Today’s Health Care Check-Up: — August 31, 1999

Newspapers’ Views of the "Right" to Sue HMOs – It’s Wrong!

"Try hard enough to reform some social or economic process, and you might just reform it right out of existence. Congress, locked in a highly partisan struggle, may be just about to do that with managed health care in America. [L]etting patients take the provider to court merely means turning the practice of medicine over to lawyers and emotional juries. The cost of guarding against unwarranted jury awards will boost the cost of managed care, to the extent that many employers, particularly smaller ones, will no longer be able to offer health plans to their workers."

The Atlanta Journal-Constitution, 8/10/99

"Likewise, the Democratic Bill would make it easier for aggrieved patients to sue managed care companies that denied either care or reimbursement. Our preference would be to try a system of external appeals before subjecting an even greater share of medical practice to the vagaries of litigation."

The Washington Post, 7/12/99

"To make insurers think twice, the Democrats also would make it easier for patients who claim to have been harmed by the denial of care to seek damages in court. Our instinct is that they ought to wait on this – create a strong appeals process and see if that will do the job before creating new avenues for litigation as well. The less the practice of medicine can be converted into the practice of law, the better."

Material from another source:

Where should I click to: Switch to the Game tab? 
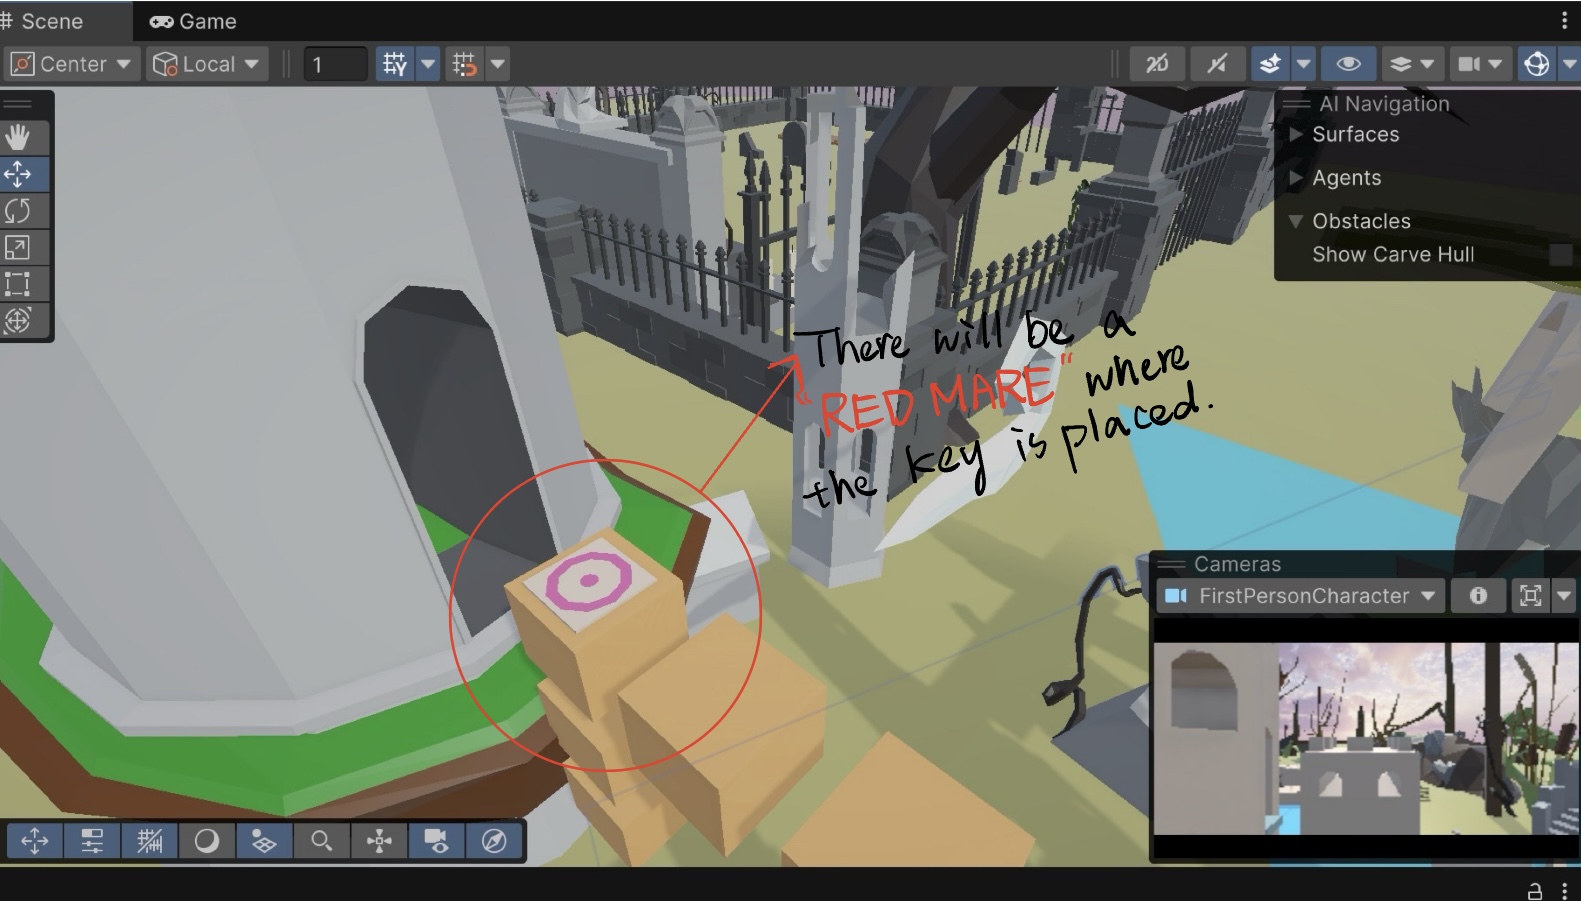click(193, 21)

The Washington Post, 3/16/99

"But one supposed ‘reform’ bubbling up on Capitol Hill would undo all the rest by inviting a flood of malpractice lawsuits against insurers, and even employers. That, in turn, has the potential to undermine the nation’s voluntary, employer-based health insurance system, adding untold millions to the ranks of the uninsured. Better to put teeth in an administrative review than allow malpractice lawyers to tear the entire health insurance system to shreds."

Chicago Tribune, 6/14/98

"[The Ganske and Norwood bills] need to be understood as preparing the way to make HMOs and health insurers the next pot of gold for trial lawyers. Imagine what the trial bar would do when it discovers it can sue an employer and its insurer because that insurer declined to pay for a certain medical procedure. Insurance costs would rise, the smallest employers would drop coverage altogether, and the quality of care would diminish."